I want to summarize the arguments that were raised in response to this post and respond to them.

Free Software shouldn’t be developed to be exploitable by the big tech capitalists.

@alcinnz@floss.social made this argument, that they advised against making free software that suits the big tech capitalists.

Examples for this kind of software might be:

  • Deep Learning Libraries, that can only be operated on super computers and cloud services - which profit big tech capitalists, who own these services.
  • JavaScript Frameworks. These most benefit the websites with the most complex and advanced browser logic. And these are mostly profiting the big tech capitalists. While most websites only need a CMS or static website generator with a little bit of styling.

While these discussions are legitimate and should be had, this is a discussion on creating sustainable free software. And we shouldn’t make make more assumptions about free software than are part of the definition of free software.

In my post I took the four freedoms of the GNU Project for this definition, but I’m not limiting this post to only the GNU Project Software or their licenses. Since they are not the only licenses that uphold all or some of these freedoms.

I believe these kinds of arguments should be had, but not to develop a system for sustaining free software - because that’d then only apply to parts of the free software movement.

Creating an organization for free software centralizes free software.

This was a concern raised by several people, @TMakarios@theres.life and @thatguyoverthere@charlestown.social among them.

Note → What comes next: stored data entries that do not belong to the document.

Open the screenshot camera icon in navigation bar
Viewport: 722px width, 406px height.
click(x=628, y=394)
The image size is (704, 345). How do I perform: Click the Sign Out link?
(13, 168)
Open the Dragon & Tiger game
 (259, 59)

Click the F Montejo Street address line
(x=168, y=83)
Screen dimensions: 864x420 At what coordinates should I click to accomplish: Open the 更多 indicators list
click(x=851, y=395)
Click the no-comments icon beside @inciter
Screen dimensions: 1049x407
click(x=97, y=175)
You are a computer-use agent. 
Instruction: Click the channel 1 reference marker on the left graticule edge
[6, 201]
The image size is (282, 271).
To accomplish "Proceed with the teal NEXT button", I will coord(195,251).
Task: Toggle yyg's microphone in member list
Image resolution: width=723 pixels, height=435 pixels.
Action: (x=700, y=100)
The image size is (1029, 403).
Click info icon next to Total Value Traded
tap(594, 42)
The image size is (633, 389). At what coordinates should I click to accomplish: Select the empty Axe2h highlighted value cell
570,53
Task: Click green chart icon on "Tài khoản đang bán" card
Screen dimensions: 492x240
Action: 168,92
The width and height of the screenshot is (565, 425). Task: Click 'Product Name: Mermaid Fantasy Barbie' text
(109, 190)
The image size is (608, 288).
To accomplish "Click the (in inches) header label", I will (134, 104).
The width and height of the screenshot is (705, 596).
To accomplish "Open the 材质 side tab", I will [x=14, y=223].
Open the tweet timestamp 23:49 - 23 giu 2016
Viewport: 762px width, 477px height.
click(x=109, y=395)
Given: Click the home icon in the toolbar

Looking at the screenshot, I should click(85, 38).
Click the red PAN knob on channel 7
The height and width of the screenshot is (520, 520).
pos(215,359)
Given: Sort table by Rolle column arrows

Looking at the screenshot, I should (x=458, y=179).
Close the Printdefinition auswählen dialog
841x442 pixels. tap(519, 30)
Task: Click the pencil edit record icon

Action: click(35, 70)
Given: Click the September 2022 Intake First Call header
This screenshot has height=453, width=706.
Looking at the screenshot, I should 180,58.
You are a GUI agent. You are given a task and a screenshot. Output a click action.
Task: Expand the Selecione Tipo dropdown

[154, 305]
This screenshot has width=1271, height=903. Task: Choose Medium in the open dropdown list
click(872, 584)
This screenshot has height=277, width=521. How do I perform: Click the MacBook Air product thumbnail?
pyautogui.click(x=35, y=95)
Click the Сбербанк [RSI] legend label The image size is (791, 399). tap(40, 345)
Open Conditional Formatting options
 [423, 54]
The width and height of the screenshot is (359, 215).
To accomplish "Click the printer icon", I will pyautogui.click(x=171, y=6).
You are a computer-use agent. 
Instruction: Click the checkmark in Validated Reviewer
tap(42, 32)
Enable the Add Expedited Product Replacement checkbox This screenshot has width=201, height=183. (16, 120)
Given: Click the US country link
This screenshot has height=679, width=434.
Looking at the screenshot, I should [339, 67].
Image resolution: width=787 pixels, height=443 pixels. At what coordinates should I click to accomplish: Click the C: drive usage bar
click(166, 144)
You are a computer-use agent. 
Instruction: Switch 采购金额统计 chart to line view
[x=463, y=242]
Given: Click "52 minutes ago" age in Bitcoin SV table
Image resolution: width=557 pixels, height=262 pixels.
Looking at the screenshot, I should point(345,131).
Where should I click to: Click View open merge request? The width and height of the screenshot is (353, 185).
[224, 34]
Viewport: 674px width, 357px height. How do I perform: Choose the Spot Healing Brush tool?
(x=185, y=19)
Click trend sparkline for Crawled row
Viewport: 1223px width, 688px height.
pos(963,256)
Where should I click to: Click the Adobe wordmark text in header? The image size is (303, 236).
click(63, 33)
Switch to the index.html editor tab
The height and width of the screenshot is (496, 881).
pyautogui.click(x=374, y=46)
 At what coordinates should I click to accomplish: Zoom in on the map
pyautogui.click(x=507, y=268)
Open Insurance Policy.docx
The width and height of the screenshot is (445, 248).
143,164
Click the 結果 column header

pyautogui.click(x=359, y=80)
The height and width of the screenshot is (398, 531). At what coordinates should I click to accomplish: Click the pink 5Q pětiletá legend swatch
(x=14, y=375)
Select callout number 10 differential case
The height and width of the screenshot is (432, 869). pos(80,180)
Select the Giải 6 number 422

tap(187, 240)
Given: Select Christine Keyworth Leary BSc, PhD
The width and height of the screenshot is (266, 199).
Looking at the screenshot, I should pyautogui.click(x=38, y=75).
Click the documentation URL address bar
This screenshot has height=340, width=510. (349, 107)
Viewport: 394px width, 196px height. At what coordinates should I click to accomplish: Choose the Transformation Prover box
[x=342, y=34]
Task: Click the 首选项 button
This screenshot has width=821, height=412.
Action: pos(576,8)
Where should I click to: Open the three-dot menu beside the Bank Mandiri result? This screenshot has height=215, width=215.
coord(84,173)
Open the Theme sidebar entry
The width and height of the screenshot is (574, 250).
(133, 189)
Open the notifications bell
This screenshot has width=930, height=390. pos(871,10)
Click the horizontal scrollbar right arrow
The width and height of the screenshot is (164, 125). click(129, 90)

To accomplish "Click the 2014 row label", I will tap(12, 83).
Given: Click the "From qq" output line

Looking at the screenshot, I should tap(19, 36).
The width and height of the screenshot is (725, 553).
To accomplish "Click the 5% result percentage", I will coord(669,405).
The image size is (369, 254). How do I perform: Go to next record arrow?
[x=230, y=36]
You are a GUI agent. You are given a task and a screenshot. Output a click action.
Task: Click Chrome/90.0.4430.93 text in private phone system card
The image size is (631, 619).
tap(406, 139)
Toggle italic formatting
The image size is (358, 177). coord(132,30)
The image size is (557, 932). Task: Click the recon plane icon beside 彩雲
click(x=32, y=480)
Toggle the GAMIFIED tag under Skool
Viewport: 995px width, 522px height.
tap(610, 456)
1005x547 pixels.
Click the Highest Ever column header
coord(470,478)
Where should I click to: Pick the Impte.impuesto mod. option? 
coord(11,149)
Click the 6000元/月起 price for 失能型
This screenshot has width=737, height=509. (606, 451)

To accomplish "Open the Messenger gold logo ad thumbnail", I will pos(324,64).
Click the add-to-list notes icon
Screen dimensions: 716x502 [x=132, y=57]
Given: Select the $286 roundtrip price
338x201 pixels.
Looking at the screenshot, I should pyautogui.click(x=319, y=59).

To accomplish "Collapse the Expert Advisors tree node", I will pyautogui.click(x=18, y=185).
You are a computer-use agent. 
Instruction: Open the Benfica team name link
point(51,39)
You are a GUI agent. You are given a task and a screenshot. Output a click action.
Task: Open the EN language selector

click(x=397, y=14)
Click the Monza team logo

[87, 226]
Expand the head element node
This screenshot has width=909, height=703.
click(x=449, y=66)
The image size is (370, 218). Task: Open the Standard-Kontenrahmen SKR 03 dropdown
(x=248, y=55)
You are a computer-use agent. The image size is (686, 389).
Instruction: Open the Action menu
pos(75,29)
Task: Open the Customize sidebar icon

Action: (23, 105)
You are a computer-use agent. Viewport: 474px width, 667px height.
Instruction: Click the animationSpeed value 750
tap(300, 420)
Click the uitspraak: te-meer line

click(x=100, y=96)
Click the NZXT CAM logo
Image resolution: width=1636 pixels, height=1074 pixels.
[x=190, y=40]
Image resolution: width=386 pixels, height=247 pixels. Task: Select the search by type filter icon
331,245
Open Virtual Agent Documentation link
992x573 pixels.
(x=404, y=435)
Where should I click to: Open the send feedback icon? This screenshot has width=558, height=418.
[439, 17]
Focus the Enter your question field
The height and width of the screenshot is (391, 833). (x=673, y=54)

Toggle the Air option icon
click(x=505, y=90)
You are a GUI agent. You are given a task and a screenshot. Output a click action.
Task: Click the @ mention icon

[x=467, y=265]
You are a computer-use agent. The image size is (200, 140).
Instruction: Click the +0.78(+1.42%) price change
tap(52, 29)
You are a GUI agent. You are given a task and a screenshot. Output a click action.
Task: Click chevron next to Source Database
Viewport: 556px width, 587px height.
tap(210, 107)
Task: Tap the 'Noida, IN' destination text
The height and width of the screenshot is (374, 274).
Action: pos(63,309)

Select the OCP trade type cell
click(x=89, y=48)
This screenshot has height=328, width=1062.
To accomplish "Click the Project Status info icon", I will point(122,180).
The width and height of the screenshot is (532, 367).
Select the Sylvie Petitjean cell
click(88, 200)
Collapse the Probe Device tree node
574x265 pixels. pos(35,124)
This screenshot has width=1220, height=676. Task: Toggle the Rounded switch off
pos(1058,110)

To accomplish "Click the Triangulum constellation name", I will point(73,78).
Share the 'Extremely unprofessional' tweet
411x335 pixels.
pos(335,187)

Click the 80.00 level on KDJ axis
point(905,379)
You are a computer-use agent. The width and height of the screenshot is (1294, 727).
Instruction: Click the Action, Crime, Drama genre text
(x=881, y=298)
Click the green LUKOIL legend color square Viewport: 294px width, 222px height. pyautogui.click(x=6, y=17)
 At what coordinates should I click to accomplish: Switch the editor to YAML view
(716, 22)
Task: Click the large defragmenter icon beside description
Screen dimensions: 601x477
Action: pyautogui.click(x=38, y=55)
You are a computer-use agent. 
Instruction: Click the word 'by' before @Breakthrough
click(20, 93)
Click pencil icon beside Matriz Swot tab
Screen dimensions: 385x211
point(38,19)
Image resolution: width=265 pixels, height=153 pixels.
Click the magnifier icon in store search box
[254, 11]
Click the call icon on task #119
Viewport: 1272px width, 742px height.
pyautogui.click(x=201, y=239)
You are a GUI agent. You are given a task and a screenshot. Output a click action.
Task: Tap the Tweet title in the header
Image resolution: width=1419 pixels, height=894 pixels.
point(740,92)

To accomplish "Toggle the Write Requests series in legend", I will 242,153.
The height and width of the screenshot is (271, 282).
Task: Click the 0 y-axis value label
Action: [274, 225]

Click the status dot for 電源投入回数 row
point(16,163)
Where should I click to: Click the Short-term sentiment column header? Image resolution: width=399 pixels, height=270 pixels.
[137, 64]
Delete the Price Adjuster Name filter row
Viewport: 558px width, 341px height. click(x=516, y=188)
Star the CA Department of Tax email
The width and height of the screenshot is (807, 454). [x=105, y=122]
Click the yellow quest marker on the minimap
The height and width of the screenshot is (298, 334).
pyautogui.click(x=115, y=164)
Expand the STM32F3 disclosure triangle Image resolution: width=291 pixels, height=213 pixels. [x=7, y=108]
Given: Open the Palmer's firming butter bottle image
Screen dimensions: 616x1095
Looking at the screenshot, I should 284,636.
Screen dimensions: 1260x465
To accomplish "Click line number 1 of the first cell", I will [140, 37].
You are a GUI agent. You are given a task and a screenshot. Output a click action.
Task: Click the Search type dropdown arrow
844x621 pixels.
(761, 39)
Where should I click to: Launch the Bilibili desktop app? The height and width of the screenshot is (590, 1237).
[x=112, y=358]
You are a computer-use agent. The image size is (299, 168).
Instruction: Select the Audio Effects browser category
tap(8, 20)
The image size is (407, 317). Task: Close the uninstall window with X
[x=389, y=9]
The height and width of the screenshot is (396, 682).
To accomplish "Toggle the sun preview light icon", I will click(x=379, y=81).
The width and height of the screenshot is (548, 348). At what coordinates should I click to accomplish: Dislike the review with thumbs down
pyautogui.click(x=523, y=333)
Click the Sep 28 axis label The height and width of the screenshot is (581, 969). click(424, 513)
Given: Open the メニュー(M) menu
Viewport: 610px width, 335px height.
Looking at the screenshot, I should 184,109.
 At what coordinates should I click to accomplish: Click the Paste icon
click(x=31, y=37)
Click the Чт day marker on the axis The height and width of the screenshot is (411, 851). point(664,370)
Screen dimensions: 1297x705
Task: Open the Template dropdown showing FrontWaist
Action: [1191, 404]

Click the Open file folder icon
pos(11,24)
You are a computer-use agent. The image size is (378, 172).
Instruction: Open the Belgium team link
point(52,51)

The arguments against decentralization brought forward are:

  • Centralization is prone to corruption and overreach. The term corruption is not used, but the term used - mistake - is not very specific and most mistakes can be averted in a centralized organization.
  • Gate Keepers. What if the union creates a Gate Keeper for free software - excluding some and creating some hypothetical bureaucratic burden on others.

I find all of these arguments odd, mostly because I have not provided details on a structure. The only place that I could conceive of as a cause for such concerns are these two points:

But I actually wrote these two points because I don’t want to create a centralized, bureaucratic structure that limits who can and cannot develop free software.

So, let me provide some elaborations on these points.
Firstly, membership in a group should not be a prerequisite to contribute to free software. Membership should probably not even be public.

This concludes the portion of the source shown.